6. The method of claim 4, wherein the first group of CPUs processes the image data read by the plurality of first dedicated CPUs according to a first preset image processing manner to obtain a first processing result corresponding to each image data, the nth group of CPUs obtains a (N-1) th processing result, and processes the obtained processing result by adopting the nth preset image processing manner to obtain an image sample corresponding to each image data, and the step of obtaining the image sample corresponding to each image data comprises:

the GPU acquires the image sample from the final result queue;

7. The method according to any one of claims 4 to 6, wherein the step of acquiring and storing in real time the image data acquired by each camera comprises:

acquiring image data acquired by each camera in real time;

8. An image sample acquisition system comprising a storage device in communication with a plurality of cameras and a processing device comprising a plurality of first dedicated CPUs for reading image data and a plurality of second dedicated CPUs for image data processing, wherein:

9. The system of claim 8, wherein,

the first group of CPUs are specifically used for processing the image data read by the plurality of first special CPUs according to a first preset image processing mode to obtain a first processing result corresponding to each image data, and the first processing results are put into a first result queue;

10. The system of any one of claim 8 to 9, wherein,

the storage device is specifically used for acquiring the image data acquired by each camera in real time; and storing the image data, and adjusting the storage sequence of all the image data.

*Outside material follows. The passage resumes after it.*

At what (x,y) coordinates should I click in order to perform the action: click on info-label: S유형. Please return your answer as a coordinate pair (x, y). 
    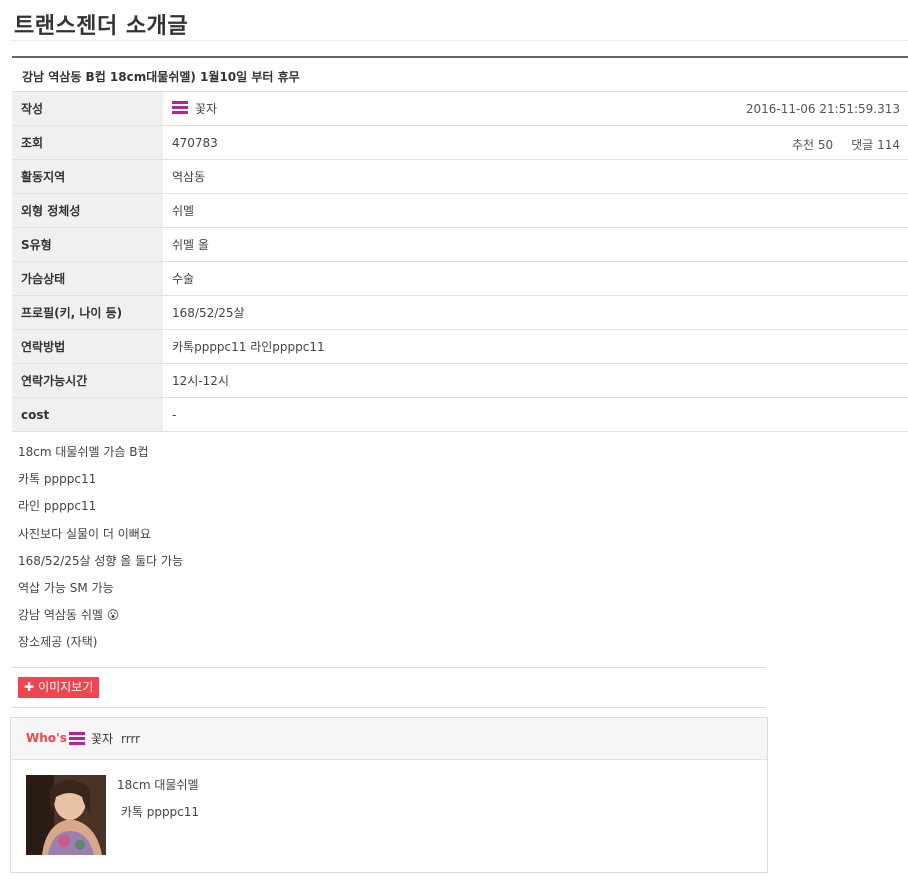
    Looking at the image, I should click on (88, 244).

11. A model training system comprising a storage device in communication with a plurality of cameras and a processing device comprising a plurality of first dedicated CPUs for reading image data, a plurality of second dedicated CPUs for image data processing and a GPU, wherein:

The GPU is used for acquiring the image sample and performing parameter training on the machine learning model by utilizing the acquired image sample;

12. The system of claim 11, wherein the number of GPUs is a plurality;

13. The system of claim 11, wherein the system comprises a plurality of sensors,

14. The system of any one of claim 11 to 13,

15. The processing device is characterized by comprising a processor, a communication interface, a memory, a communication bus, a plurality of first special CPUs and a plurality of second special CPUs, wherein the processor, the communication interface and the memory are in communication with each other through the communication bus;

A memory for storing a computer program;

16. The processing device is characterized by comprising a processor, a communication interface, a memory, a communication bus, a plurality of first special CPUs, a plurality of second special CPUs and a GPU, wherein the processor, the communication interface, the memory, the plurality of first special CPUs and the plurality of second special CPUs are in communication connection with a plurality of cameras through the communication bus;

a memory for storing a computer program;

the GPU is used for acquiring the image sample, and performing parameter training on the machine learning model by utilizing the acquired image sample;

17. A computer-readable storage medium, characterized in that the computer-readable storage medium has stored therein a computer program which, when executed by a processor, implements the method steps of any of claims 1-3.

18. A computer-readable storage medium, characterized in that the computer-readable storage medium has stored therein a computer program which, when executed by a processor, implements the method steps of any of claims 4-7.